- Work instruction -
Please show all lines of the records that include "agent".

Stored items
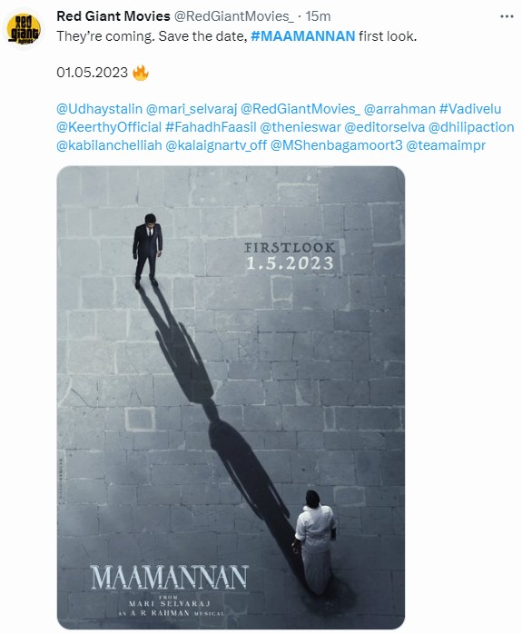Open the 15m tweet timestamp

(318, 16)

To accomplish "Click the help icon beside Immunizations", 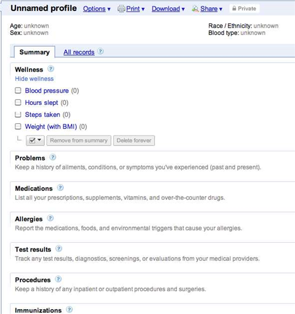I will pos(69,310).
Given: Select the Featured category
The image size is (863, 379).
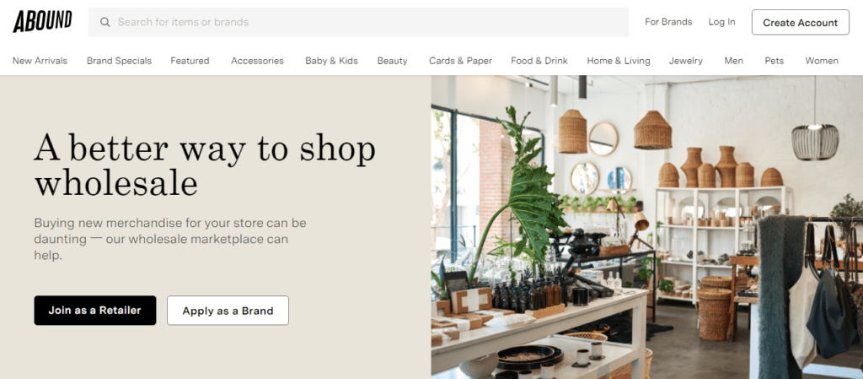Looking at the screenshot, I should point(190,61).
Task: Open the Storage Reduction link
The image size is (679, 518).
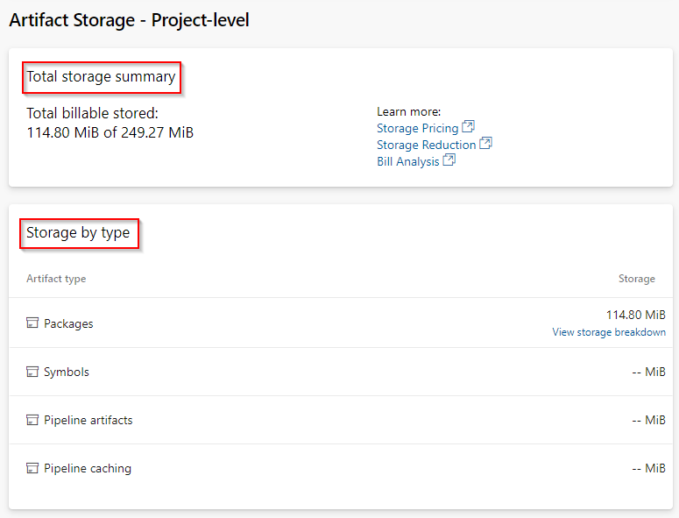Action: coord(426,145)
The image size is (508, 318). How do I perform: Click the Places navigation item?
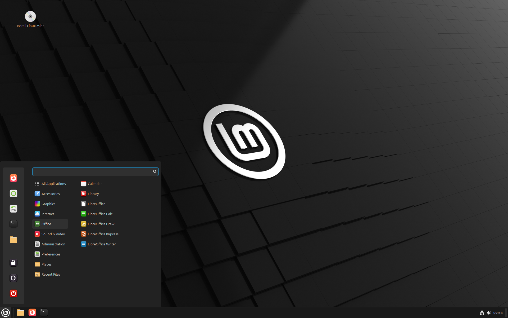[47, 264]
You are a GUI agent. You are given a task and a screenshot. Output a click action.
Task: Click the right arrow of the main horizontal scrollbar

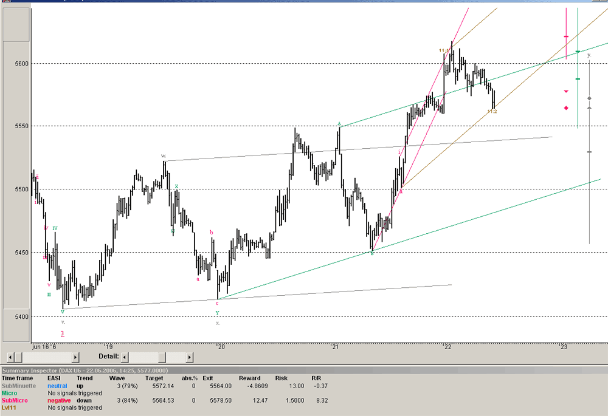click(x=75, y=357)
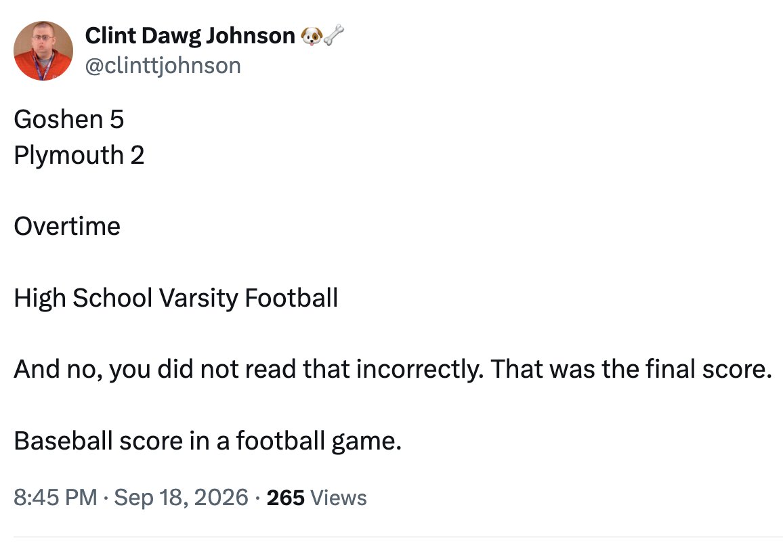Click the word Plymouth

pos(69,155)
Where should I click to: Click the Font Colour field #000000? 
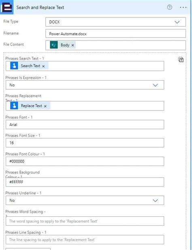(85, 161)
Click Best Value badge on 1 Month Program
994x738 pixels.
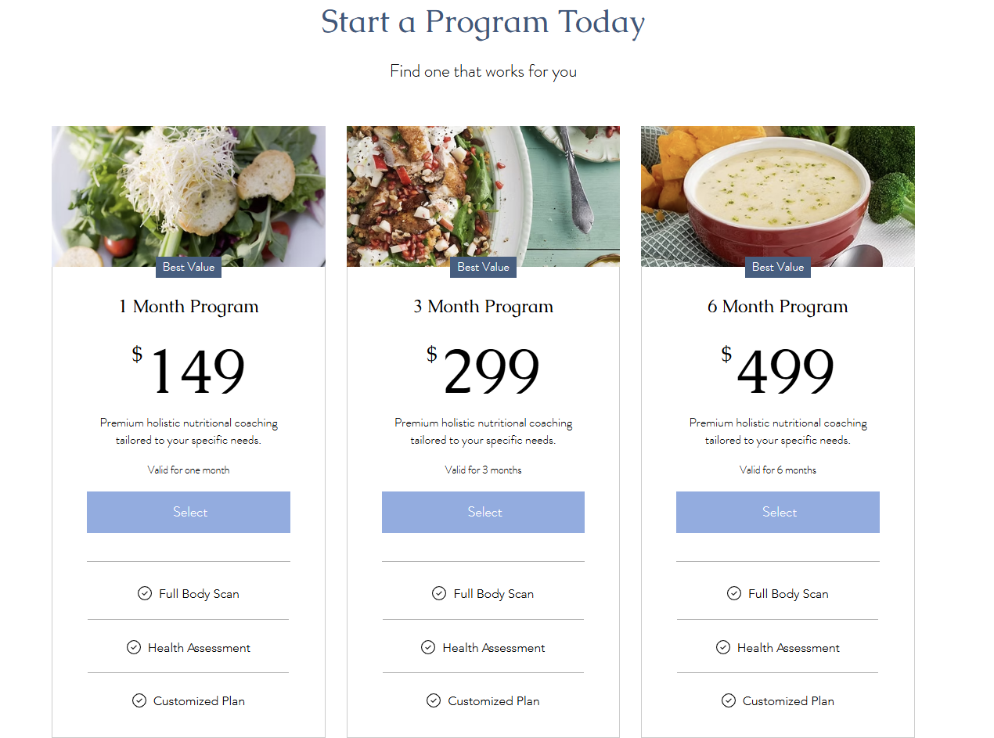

==

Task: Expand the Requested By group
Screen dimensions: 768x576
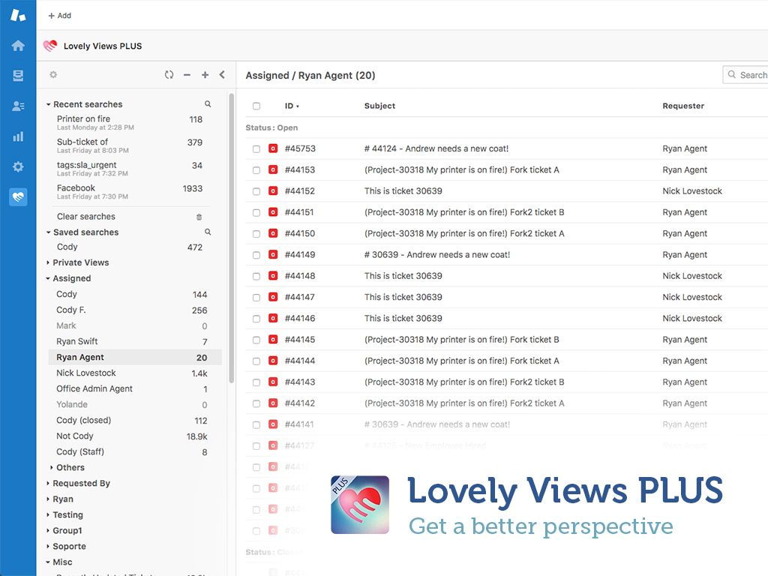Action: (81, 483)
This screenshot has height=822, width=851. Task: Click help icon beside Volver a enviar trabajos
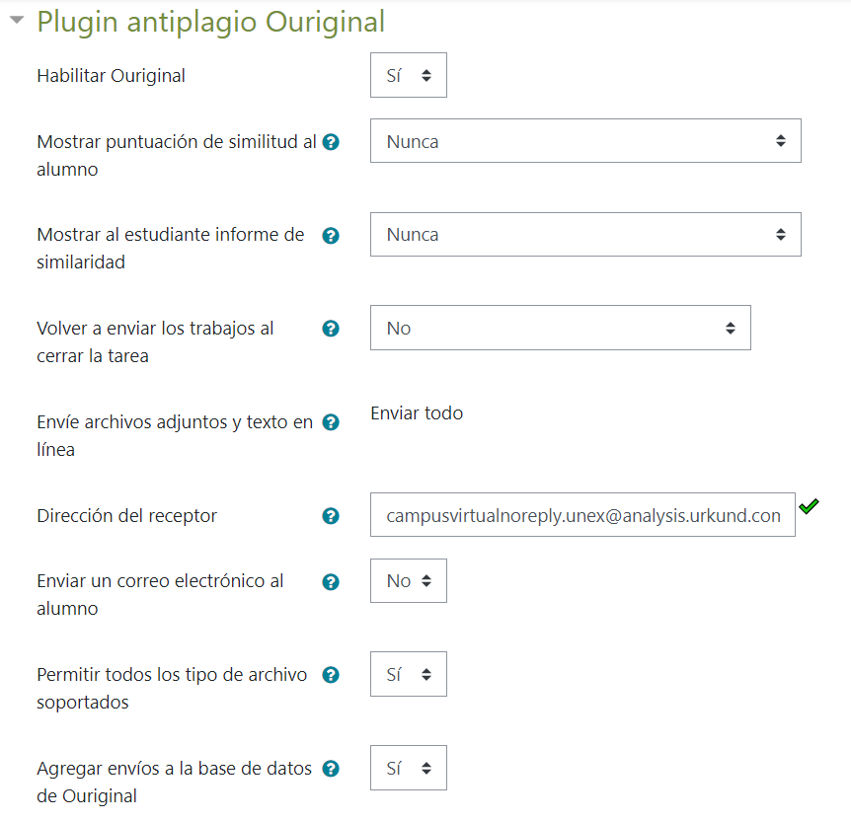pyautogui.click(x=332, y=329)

==

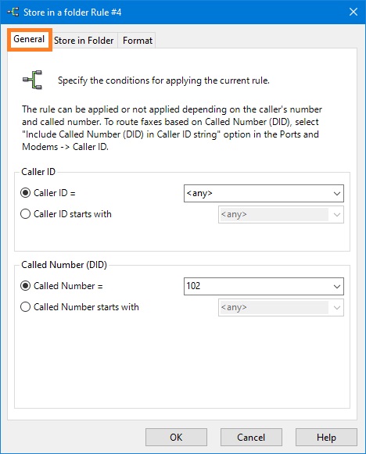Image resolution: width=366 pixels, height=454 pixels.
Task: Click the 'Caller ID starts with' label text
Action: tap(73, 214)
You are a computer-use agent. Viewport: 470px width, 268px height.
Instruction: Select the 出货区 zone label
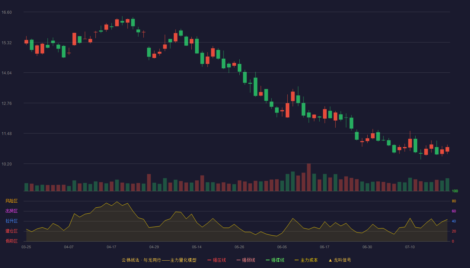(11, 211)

- Result -
You are a GUI agent. You are given a task and a screenshot. Output a click action.
You are a computer-use agent. Viewport: 470px width, 268px height.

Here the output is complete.